THOMAS AQUINAS
Thomas dilahirkan di Roccasecca, dekat Aquino,
Italia tahun 1225. Ayahnya ialah Pangeran Landulf dari Aquino. Orang
tuanya adalah orang Kristen Katolik yang saleh. Itulah sebabnya Thomas, pada
umur lima tahun diserahkan ke biara Benedictus di Monte
Cassino untuk dibina agar kelak menjadi seorang biarawan. Setelah
sepuluh tahun Thomas berada di Monte Cassino, ia dipindahkan ke Naples untuk
menyelesaikan pendidikan bahasanya.
Selama di sana, ia mulai tertarik kepada pekerjaan kerasulan gereja,
dan ia berusaha untuk pindah ke Ordo Dominikan, suatu ordo yang
sangat berperanan pada abad itu. Keinginannya tidak direstui oleh orang tuanya
sehingga ia harus tinggal di Roccasecca setahun lebih lamanya. Namun, tekadnya
sudah bulat sehingga orang tuanya menyerah kepada keinginan anaknya. Pada tahun
1245, Thomas resmi menjadi anggota Ordo Dominikan. Sebagai anggota Ordo
Dominikan, Thomas dikirim belajar pada Universitas Paris, sebuah universitas
yang sangat terkemuka pada masa itu.
Ia belajar di sana selama tiga tahun (1245 – 1248). Di sinilah ia
berkenalan dengan Albertus Magnus yang memperkenalkan filsafat
Aristoteles kepadanya. Ia menemani Albertus Magnus memberikan kuliah di Studium
Generale di Cologne, Perancis, pada tahun 1248 – 1252. Pada tahun 1252, ia
kembali ke Paris dan mulai memberi kuliah Biblika (1252-1254) dan
Sentences, karangan Petrus Abelardus (1254-1256) di Konven St. Jacques, Paris.
Kecakapan Thomas sangat terkenal sehingga ia ditugaskan untuk memberikan
kuliah-kuliah dalam bidang filsafat dan teologia di beberapa kota di Italia,
seperti di Anagni, Orvieto, Roma, dan Viterbo, selama sepuluh tahun lamanya.

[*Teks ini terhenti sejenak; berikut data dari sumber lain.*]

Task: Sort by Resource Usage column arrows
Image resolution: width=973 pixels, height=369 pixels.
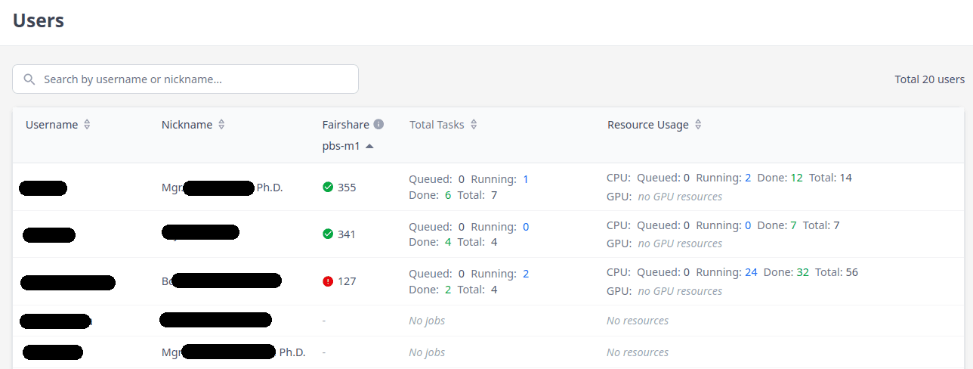Action: (x=698, y=125)
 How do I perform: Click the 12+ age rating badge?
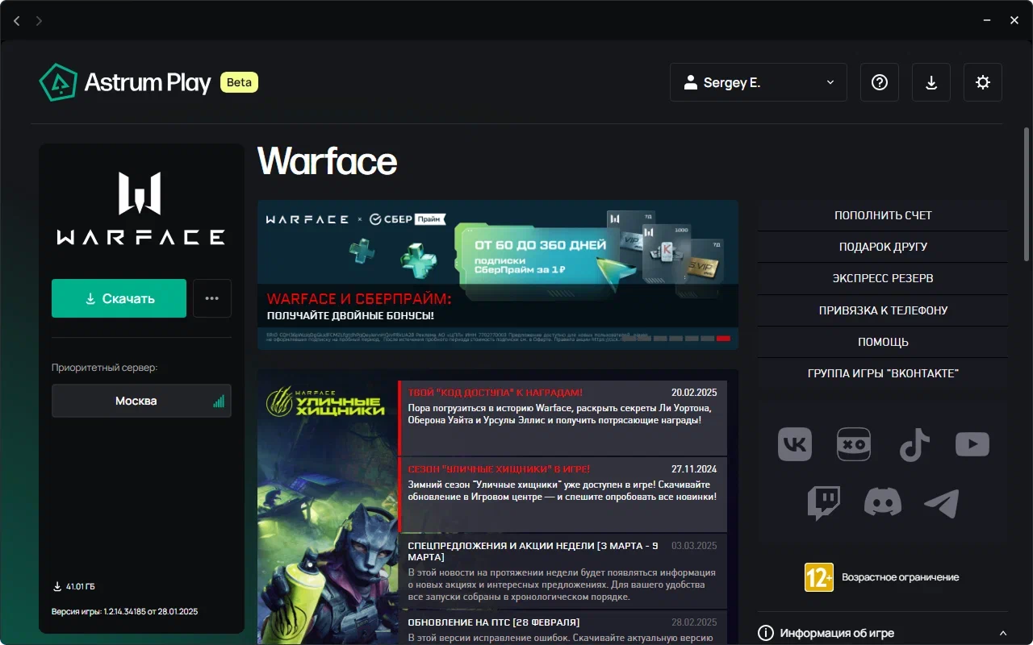pos(818,576)
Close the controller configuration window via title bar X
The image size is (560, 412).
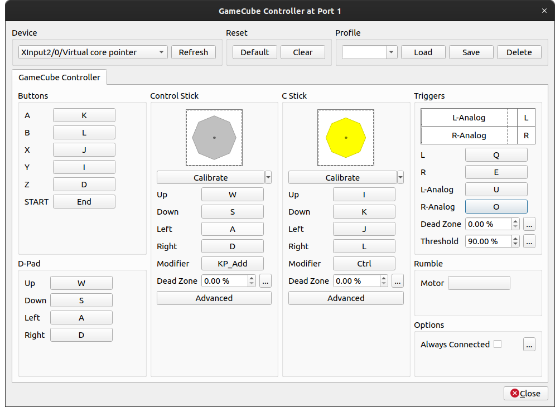click(544, 10)
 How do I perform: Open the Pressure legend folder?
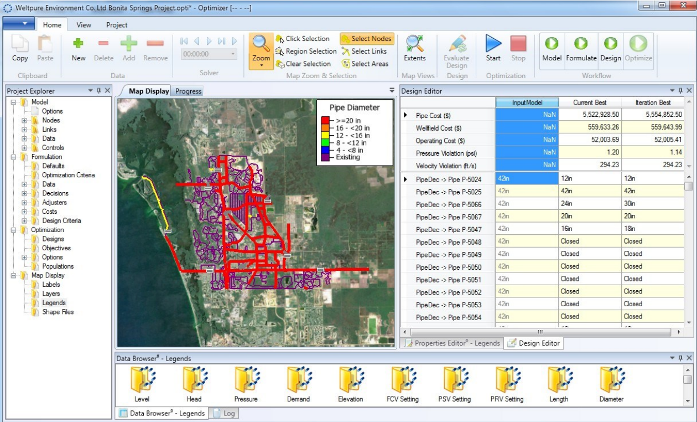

Pada tahun 1269, Thomas dipanggil kembali ke Paris. Ia hanya tiga tahun berada
di sana karena pada tahun 1272 ia ditugaskan untuk membuka sebuah sekolah
Dominikan di Naples. Dalam perjalanan menuju ke Konsili Lyons, tiba-tiba Thomas
sakit dan meninggal di biara Fossanuova.
Thomas Aquinas (1225-1274) adalah seorang filsuf dan teolog dari
Italia yang sangat berpengaruh pada abad pertengahan, Ahli
teologi utama orang Kristen, teolog skolastik
yang terbesar. Pandangan-pandangan filsafat Aristoteles diselaraskannya dengan
pandangan-pandangan Alkitab. Ialah yang sangat berhasil menyelaraskan keduanya
sehingga filsafat Aristoteles tidak menjadi unsur yang berbahaya bagi iman
Kristen. Pada tahun 1879, ajaran-ajarannya dijadikan sebagai ajaran yang sah
dalam Gereja Katolik Roma oleh Paus Leo XIII.
Karya teologis
Thomas yang sangat terkenal adalah “Summa Contra Gentiles” dan “Summa Theologia“. Termuat di dalamnya sintesis dari filsafat Aristoteles dan ajaran Gereja Kristen.
tentang Tuhan dan alam
Thomas mengajarkan, Allah sebagai “ada yang tak terbatas” (ipsum esse subsistens).
Allah adalah “dzat yang tertinggi”, yang memunyai keadaan yang paling tinggi.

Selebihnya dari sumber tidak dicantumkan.